◆ **Problem statement**: Below are entries; work out how many of their lines hold "control", giving only that number.

◆ **Data for this task**:

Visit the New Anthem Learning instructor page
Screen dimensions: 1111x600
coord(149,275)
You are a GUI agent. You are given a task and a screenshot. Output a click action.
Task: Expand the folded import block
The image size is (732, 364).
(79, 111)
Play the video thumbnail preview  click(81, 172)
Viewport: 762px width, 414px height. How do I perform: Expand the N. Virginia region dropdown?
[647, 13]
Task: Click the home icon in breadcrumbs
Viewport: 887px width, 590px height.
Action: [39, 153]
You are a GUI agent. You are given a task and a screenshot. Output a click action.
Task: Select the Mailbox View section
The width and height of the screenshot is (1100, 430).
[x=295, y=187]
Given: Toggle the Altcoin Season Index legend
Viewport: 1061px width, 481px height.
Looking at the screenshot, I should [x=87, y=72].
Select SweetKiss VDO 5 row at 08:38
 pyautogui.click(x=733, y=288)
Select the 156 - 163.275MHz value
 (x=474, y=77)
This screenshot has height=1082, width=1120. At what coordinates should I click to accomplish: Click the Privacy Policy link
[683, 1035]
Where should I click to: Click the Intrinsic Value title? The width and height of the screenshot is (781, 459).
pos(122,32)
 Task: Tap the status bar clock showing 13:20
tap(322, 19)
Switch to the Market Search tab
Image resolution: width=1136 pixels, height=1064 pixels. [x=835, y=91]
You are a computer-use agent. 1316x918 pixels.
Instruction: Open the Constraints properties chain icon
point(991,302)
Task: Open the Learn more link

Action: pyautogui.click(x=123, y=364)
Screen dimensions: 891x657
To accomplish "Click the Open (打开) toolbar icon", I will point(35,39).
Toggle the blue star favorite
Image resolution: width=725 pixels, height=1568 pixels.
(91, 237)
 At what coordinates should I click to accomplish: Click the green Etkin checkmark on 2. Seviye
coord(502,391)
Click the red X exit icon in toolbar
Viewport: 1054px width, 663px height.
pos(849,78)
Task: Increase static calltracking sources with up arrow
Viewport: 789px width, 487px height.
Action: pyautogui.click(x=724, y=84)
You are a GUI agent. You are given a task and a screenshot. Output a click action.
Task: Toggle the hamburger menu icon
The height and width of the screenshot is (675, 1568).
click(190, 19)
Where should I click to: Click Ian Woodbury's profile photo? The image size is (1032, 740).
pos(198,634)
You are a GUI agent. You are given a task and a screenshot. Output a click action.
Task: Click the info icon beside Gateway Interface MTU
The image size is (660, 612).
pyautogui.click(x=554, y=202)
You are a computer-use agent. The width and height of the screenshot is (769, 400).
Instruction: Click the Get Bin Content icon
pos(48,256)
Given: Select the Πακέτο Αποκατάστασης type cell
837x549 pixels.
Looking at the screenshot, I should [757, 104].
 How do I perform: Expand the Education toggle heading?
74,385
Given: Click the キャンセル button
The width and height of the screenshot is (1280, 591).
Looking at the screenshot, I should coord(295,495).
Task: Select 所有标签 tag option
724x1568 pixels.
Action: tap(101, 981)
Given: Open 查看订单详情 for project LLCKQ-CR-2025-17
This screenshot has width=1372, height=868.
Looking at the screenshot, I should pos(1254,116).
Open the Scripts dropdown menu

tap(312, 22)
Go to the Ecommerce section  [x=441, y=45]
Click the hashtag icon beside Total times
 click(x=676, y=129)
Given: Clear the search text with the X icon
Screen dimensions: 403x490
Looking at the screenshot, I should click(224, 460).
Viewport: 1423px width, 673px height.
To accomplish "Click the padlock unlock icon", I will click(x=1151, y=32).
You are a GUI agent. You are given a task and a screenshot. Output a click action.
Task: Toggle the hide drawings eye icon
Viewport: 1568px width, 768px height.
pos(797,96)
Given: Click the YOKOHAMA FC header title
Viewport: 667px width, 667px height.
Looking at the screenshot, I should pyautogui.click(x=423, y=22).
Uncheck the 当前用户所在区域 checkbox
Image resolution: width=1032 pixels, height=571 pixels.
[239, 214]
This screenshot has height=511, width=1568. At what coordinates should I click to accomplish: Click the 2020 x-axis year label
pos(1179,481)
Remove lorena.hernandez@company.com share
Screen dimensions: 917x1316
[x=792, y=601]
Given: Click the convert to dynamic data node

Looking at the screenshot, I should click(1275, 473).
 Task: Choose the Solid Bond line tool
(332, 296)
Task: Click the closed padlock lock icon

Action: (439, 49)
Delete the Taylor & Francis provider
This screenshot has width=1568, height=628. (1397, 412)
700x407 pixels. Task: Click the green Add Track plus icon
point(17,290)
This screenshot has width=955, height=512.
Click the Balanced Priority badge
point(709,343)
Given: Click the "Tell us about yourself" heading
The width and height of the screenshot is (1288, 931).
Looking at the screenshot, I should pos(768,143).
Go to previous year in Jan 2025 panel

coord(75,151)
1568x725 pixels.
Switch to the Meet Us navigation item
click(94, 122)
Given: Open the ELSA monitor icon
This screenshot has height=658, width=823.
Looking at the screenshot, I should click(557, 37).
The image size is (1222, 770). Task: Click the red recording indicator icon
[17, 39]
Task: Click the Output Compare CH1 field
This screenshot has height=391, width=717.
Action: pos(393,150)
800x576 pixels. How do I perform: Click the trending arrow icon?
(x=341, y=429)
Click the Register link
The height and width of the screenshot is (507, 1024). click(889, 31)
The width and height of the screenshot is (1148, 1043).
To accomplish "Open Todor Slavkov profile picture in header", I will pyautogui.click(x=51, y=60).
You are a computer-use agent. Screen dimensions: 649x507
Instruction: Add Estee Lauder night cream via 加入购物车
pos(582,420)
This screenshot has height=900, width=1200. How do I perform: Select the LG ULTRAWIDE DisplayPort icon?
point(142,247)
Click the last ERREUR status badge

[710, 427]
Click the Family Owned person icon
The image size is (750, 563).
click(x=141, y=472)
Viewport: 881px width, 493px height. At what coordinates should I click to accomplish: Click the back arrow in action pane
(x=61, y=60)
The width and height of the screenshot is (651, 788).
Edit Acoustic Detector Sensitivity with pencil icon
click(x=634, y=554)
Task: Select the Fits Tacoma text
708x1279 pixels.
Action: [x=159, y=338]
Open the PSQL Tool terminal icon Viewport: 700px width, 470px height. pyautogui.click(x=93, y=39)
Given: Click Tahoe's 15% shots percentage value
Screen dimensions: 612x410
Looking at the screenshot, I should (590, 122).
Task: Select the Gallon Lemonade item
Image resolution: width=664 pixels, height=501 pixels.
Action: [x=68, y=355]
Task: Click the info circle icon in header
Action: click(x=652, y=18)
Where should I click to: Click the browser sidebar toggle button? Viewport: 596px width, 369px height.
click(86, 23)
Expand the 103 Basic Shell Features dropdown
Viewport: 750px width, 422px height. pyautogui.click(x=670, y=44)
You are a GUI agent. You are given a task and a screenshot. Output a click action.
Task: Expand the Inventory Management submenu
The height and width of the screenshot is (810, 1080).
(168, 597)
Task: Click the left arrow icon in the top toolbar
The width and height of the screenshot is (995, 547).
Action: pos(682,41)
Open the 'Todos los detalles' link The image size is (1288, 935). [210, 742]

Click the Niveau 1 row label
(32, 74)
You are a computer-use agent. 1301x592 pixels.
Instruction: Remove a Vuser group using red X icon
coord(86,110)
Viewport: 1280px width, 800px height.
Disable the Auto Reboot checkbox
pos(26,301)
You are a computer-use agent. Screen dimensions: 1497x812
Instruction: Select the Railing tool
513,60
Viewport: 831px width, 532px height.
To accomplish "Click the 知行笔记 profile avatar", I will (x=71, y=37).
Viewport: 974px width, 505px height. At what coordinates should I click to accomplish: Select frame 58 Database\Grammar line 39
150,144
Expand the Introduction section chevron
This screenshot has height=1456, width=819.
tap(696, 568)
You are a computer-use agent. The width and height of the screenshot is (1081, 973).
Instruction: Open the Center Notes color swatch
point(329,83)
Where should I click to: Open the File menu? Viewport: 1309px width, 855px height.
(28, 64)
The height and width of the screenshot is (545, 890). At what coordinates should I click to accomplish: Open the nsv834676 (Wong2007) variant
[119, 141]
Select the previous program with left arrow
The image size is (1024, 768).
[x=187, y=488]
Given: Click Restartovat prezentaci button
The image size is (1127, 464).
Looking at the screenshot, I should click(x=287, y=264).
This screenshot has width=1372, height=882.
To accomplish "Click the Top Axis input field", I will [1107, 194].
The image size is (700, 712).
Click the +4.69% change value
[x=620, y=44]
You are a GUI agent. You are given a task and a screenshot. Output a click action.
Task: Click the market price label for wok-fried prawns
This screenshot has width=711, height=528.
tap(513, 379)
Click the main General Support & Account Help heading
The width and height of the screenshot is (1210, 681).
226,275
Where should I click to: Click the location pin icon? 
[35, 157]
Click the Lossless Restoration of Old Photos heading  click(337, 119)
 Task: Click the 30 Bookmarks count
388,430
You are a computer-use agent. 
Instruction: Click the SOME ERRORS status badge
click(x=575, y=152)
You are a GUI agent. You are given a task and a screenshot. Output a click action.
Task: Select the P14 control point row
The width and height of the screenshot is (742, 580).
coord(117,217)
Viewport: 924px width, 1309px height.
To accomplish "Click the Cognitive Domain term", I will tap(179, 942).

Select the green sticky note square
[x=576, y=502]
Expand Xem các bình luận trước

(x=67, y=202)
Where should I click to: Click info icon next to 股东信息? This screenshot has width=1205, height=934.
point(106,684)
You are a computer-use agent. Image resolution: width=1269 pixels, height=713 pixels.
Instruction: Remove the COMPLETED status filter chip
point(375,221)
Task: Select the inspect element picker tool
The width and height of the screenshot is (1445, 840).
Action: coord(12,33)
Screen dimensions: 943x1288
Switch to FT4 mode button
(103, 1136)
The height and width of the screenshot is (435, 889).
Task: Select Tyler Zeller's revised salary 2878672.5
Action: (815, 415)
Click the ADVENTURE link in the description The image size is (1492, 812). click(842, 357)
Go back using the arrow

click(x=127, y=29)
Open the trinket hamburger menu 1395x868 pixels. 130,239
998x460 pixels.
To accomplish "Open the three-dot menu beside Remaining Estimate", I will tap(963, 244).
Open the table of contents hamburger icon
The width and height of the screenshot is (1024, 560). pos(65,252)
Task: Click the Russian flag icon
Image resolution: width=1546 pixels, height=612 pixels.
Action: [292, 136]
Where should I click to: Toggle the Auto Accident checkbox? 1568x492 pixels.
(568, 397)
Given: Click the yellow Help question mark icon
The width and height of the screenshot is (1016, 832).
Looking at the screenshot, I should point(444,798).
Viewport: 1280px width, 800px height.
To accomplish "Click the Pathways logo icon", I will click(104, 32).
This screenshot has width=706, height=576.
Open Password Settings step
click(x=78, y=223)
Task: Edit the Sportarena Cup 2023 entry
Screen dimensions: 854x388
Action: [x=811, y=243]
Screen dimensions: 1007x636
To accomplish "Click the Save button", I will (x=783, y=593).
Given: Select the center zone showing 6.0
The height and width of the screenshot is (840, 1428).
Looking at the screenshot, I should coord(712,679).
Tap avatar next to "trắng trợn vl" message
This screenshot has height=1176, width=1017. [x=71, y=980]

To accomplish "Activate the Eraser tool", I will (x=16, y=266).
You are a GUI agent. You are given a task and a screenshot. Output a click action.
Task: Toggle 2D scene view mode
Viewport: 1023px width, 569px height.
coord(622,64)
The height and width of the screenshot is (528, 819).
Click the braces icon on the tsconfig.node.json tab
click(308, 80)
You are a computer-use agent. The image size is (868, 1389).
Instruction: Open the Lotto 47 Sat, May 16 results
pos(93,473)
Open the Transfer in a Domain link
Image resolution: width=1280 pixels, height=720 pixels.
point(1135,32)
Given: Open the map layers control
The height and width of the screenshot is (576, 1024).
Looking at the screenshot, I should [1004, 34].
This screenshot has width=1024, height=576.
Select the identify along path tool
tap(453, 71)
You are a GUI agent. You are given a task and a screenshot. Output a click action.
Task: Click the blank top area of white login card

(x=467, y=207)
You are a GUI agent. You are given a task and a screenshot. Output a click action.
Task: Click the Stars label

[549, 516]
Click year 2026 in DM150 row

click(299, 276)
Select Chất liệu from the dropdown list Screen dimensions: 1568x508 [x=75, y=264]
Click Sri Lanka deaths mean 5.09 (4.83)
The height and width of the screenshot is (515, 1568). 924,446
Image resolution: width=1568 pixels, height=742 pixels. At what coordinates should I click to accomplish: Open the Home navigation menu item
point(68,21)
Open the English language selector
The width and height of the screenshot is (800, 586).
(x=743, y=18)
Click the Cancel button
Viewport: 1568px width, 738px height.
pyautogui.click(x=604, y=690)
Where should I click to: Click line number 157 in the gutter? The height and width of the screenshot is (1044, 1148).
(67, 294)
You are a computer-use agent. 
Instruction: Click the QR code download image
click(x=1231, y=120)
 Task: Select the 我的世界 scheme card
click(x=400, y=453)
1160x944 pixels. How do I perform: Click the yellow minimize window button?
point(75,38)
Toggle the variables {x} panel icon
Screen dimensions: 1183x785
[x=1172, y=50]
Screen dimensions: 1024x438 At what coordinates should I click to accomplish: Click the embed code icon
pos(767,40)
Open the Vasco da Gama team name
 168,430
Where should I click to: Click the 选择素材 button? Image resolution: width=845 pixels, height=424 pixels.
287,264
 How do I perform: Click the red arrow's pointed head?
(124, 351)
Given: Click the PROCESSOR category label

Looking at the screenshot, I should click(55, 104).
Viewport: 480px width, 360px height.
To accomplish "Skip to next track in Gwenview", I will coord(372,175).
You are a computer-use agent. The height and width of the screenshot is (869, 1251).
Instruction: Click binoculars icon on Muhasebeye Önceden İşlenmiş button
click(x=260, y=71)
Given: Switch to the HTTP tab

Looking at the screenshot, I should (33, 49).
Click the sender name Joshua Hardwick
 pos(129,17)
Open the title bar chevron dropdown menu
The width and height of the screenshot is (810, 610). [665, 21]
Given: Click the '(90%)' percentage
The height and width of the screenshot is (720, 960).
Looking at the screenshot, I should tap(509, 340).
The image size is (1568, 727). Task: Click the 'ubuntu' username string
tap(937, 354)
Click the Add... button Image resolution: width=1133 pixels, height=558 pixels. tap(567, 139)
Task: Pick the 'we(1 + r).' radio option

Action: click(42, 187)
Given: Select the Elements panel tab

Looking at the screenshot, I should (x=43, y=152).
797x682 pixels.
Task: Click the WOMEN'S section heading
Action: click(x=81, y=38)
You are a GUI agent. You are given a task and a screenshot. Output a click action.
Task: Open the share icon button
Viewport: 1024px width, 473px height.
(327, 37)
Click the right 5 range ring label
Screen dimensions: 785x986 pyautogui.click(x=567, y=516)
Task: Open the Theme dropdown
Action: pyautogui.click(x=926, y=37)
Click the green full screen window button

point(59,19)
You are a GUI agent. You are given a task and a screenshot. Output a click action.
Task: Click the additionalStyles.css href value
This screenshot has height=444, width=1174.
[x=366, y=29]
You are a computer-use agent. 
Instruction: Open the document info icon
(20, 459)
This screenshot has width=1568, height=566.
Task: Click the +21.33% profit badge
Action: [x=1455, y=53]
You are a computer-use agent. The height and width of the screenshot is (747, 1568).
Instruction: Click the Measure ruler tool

◆ **Task output**: 2